**What is expected**
Go through the lines below. Copy those with "agent".

*** Opening Study material ***

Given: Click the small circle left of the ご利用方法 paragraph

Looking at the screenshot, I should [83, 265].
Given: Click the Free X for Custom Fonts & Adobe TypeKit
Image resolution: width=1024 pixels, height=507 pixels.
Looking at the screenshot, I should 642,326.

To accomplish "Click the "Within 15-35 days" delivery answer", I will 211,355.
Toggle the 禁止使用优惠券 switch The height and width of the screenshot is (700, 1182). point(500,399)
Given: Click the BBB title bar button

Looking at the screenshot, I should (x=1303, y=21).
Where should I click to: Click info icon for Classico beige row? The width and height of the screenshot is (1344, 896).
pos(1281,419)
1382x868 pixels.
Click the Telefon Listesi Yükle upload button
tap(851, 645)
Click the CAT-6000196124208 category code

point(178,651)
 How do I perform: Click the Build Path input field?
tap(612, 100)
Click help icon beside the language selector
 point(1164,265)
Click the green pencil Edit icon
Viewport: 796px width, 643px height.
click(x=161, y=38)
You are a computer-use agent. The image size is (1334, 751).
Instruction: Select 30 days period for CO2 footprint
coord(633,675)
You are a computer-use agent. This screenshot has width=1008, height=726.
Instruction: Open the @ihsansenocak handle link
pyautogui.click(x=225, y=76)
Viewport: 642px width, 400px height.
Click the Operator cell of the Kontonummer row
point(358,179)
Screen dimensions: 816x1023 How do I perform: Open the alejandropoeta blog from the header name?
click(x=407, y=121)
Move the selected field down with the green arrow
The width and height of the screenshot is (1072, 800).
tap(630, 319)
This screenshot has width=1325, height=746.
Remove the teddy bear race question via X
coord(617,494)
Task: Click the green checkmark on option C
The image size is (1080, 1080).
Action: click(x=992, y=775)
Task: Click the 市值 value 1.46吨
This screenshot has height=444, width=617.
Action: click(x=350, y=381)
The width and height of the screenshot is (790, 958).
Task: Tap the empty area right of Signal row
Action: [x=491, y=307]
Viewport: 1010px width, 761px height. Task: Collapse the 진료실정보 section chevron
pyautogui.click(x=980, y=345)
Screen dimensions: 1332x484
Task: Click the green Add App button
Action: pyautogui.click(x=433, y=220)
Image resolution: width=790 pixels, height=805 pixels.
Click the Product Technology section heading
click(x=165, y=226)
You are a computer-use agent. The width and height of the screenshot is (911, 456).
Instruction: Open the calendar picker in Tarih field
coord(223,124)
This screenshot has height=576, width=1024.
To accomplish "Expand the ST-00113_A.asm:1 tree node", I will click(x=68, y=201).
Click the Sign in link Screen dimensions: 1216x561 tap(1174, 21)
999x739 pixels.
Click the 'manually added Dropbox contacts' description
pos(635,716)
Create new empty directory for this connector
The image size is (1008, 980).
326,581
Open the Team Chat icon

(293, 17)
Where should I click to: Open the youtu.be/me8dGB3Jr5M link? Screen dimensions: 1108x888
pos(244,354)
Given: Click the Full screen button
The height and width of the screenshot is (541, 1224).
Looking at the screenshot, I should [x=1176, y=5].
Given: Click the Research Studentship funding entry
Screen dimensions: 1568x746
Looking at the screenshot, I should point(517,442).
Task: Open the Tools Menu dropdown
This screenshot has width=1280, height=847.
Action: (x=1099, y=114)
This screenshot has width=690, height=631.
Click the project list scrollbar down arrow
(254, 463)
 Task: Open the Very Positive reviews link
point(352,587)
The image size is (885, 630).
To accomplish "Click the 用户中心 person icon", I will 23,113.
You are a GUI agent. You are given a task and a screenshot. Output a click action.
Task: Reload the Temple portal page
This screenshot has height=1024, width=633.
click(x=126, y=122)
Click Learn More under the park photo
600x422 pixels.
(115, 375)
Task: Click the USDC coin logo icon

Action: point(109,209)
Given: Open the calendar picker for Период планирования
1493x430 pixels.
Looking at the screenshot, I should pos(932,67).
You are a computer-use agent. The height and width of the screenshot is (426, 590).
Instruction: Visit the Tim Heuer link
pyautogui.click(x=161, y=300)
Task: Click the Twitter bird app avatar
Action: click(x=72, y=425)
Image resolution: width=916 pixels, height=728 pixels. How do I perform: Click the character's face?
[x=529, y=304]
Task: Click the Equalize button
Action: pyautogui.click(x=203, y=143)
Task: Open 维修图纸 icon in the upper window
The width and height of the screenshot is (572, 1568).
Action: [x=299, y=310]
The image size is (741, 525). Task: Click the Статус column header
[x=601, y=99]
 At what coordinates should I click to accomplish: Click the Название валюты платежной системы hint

*** Closing Study material ***

**Result**
You are a computer-use agent. The image size is (1334, 751).
You are a computer-use agent. This screenshot has width=1008, height=726.
You are a computer-use agent. The width and height of the screenshot is (911, 456).
You are a GUI agent. You are given a task and a screenshot. Output a click action.
You are a computer-use agent. The height and width of the screenshot is (426, 590).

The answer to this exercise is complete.